### Texte fourni
Les résultats de la saison de pêche 2023 au flétan du Groenland, aussi appelé turbot, sont à la fois qualifiés de désastreux et d’inquiétants, tant par les intervenants des secteurs de la capture que par ceux de la transformation. C’est en raison de la rareté de la ressource dans la presque totalité de la zone 4RST du golfe du Saint-Laurent depuis le printemps.
En mai, l’ex-ministre fédérale des Pêches, Joyce Murray, avait consenti un total autorisé des captures (TAC) de 2 400 tonnes pour les années de gestion 2023-2024 et 2024-2025, même si l’abondance du flétan du Groenland montrait des signes de déclin évidents depuis quelques années, ce qui s’est traduit par des débarquements à quai en forte baisse.
Des 2 400 tonnes autorisées par le ministère des Pêches et des Océans (MPO), 1 657 tonnes sont allouées aux flottilles avec engins fixes du Québec. En se basant sur les données préliminaires dont disposait le Regroupement des pêcheurs professionnels du nord de la Gaspésie à la mi-septembre, moins de 10 % du contingent global de 2 400 tonnes avait été capturé par la trentaine de turbotiers québécois. Cela représente une centaine de tonnes, pour lesquelles la presque totalité des débarquements ont été enregistrés en Gaspésie.
######
Exercice 1 – Réécrivez le passage du texte fourni qui commence aux mots « Les résultats de » et se termine après « depuis le printemps. », en substituant « catastrophiques » à « désastreux ».
Exercice 2 – D'après le texte fourni, combien de tonnes du total autorisé des captures sont allouées aux flottilles avec engins fixes du Québec ?
Appuyez-vous uniquement sur le texte fourni.
### Lignes
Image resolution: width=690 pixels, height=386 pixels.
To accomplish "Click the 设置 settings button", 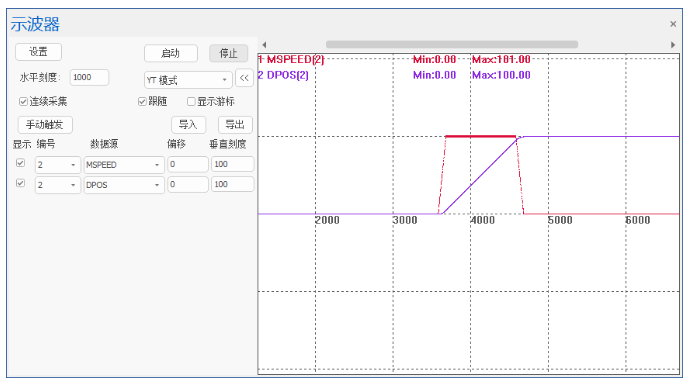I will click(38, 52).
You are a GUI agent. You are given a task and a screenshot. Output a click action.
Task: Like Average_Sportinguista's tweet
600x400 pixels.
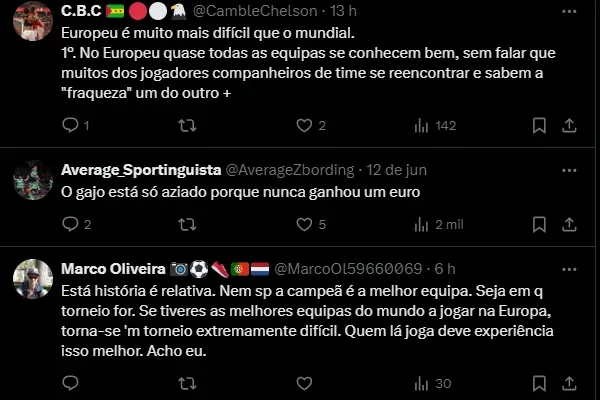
######
Réponse complète 1 –
Les résultats de la saison de pêche 2023 au flétan du Groenland, aussi appelé turbot, sont à la fois qualifiés de catastrophiques et d’inquiétants, tant par les intervenants des secteurs de la capture que par ceux de la transformation. C’est en raison de la rareté de la ressource dans la presque totalité de la zone 4RST du golfe du Saint-Laurent depuis le printemps.

Réponse complète 2 – 1 657 tonnes.